Decoding is the process of converting tokens back to text.

import tiktoken
encoder = tiktoken.encoding_for_model("gpt-4o")
print("Vocab size" , encoder.n_vocab)
text = "The food is inside the plate."    # Example text to encode
tokens = encoder.encode(text)
print("Tokens:", tokens)
print("Decoded text:", encoder.decode(tokens))

Output
Vocab size 200019
Tokens: [976, 4232, 382, 6772, 290, 14651]
Decoded text: The food is inside the table.

Self-Attention

Token talks to each other to adjust their embeddings. It enables the model to determine the most important part by looking into different parts of the sequence. The model can calculate attention scores, which determine how much focus each token should receive when generating predictions.

Multi-head Attention

Multi-head attention looks into different aspects, as an example it may look into aspects such as :

What
When
Who

The vectors are split into different heads and each head process a segment of the embeddings independently, capturing different syntactics and semantics relationship.

Temperature

Temperature determines the randomness. It is used by SoftMax function to determine the creativeness.
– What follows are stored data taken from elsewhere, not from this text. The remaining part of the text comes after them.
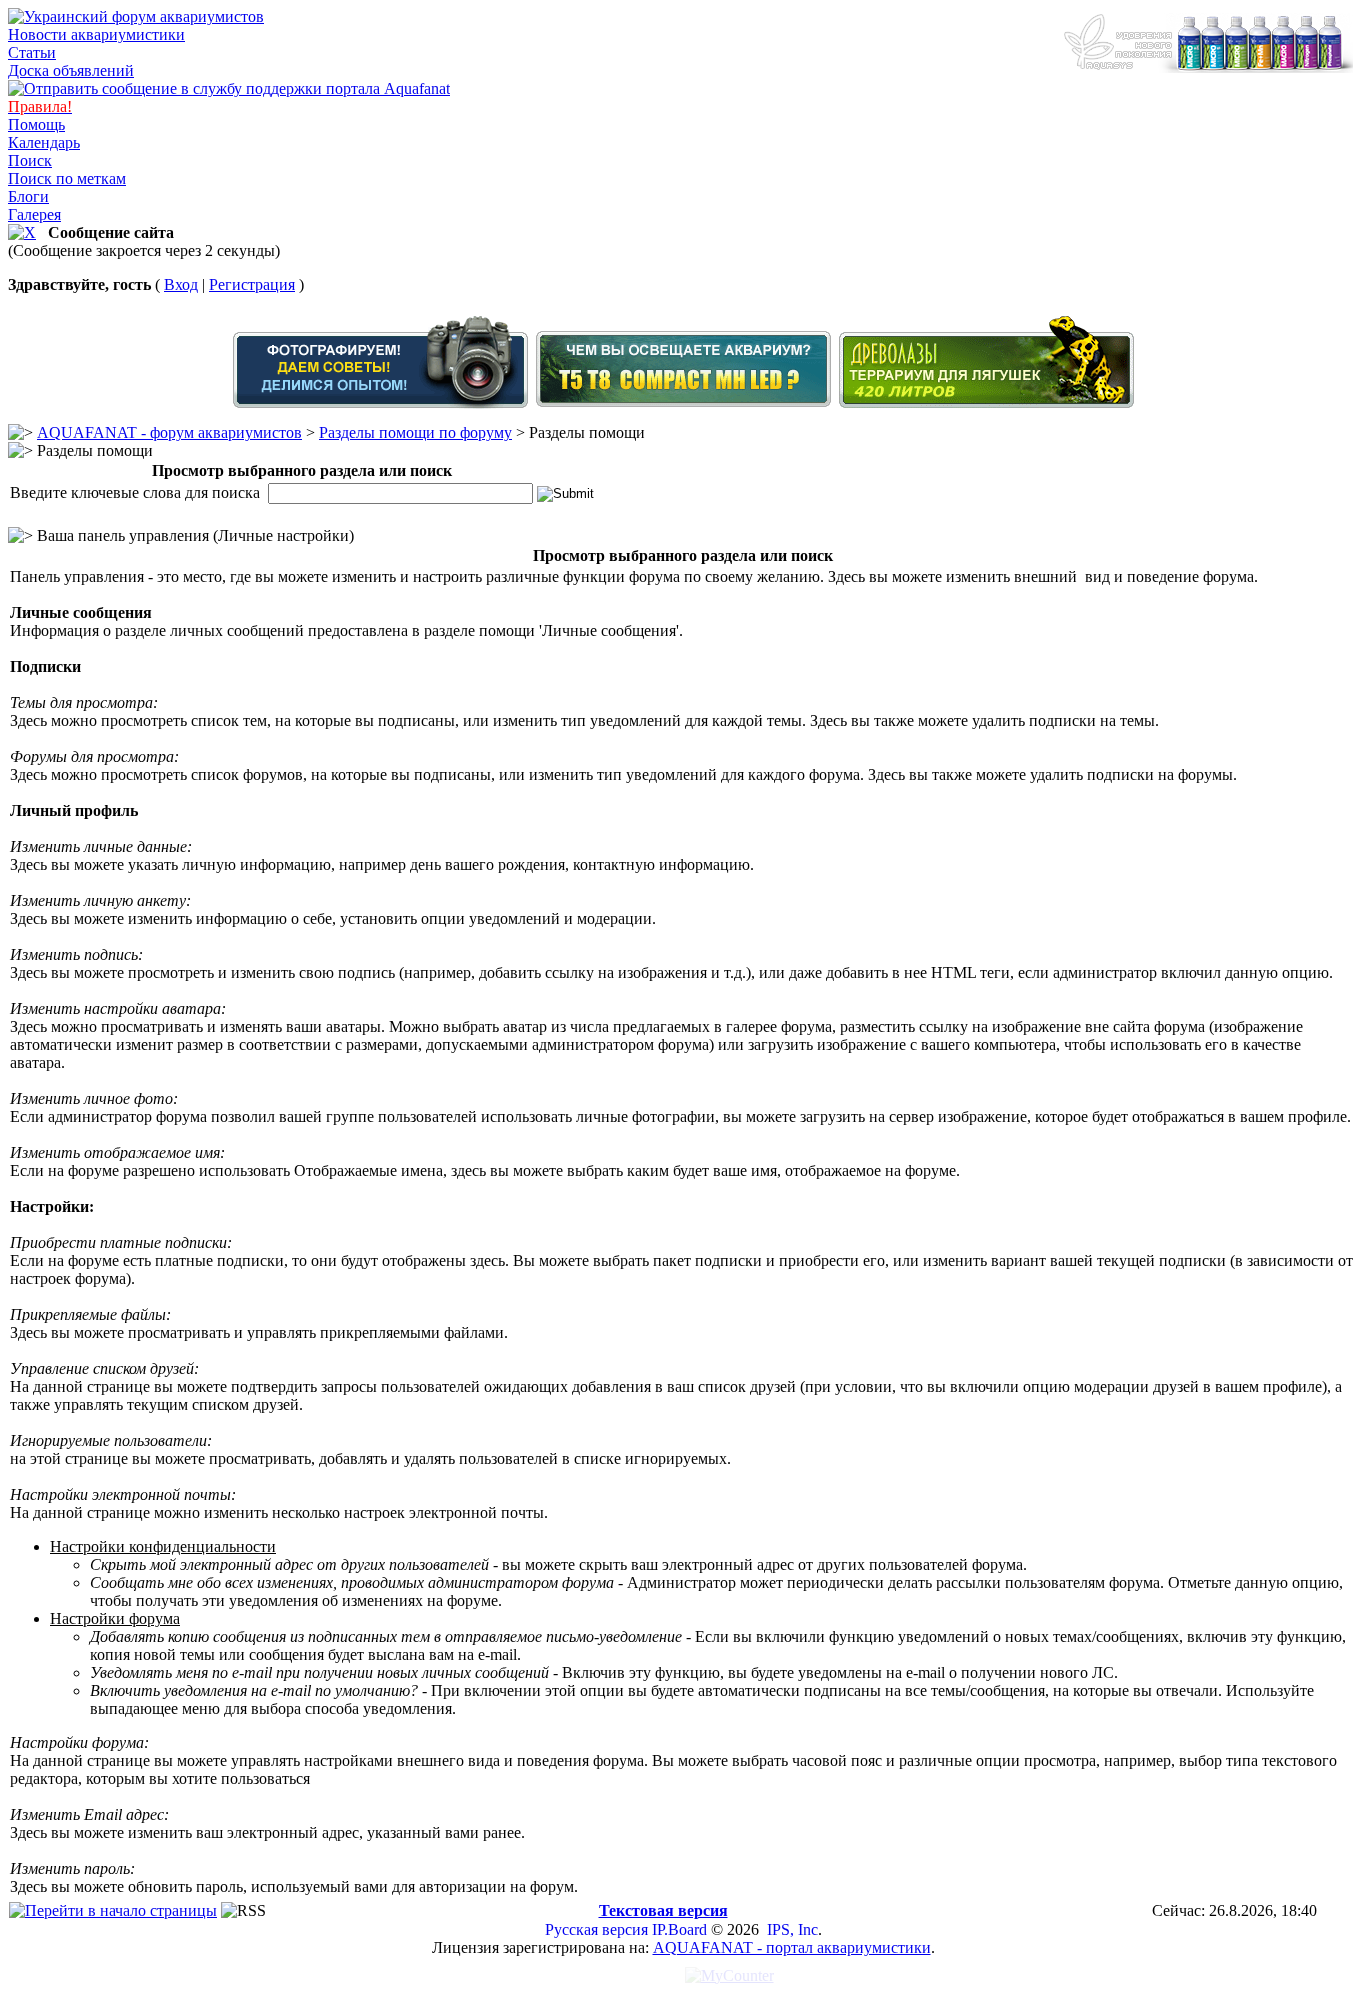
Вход (181, 284)
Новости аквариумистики (96, 34)
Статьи (32, 52)
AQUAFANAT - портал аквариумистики (792, 1947)
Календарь (44, 142)
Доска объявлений (71, 70)
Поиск (30, 160)
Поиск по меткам (67, 178)
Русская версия (596, 1929)
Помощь (36, 124)
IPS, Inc (792, 1929)
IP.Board (679, 1929)
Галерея (34, 214)
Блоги (28, 196)
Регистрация (252, 284)
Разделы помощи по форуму (415, 432)
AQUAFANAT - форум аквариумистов (169, 432)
temperature = 1: It has no effect on the softmax outputs.
temperature < 1: Lower temperature makes the model more confident and deterministic, leading to more predictable outputs.
temperature > 1: Higher temperature allows more randomness in the generated text – what some refer to as model “creativity”.

Softmax

Softmax helps answer the question:

“Given a list of scores, how likely is each option compared to the others?”

It converts a vector of K real numbers into a probability distribution of K possible outcomes.

In a neural network that predicts digits (0–9), the output might look like this:

Raw output: [1.5, 2.8, -0.3, 5.1, ..., 0.9]

Softmax: [0.01, 0.04, 0.005, 0.85, ..., 0.002]

So the model thinks:

“It’s probably a 3 with 85% confidence.”

Knowledge cut-off

The knowledge cutoff refers to the latest date up to which an AI model (like me, ChatGPT) has been trained on information from the internet, books, articles, etc.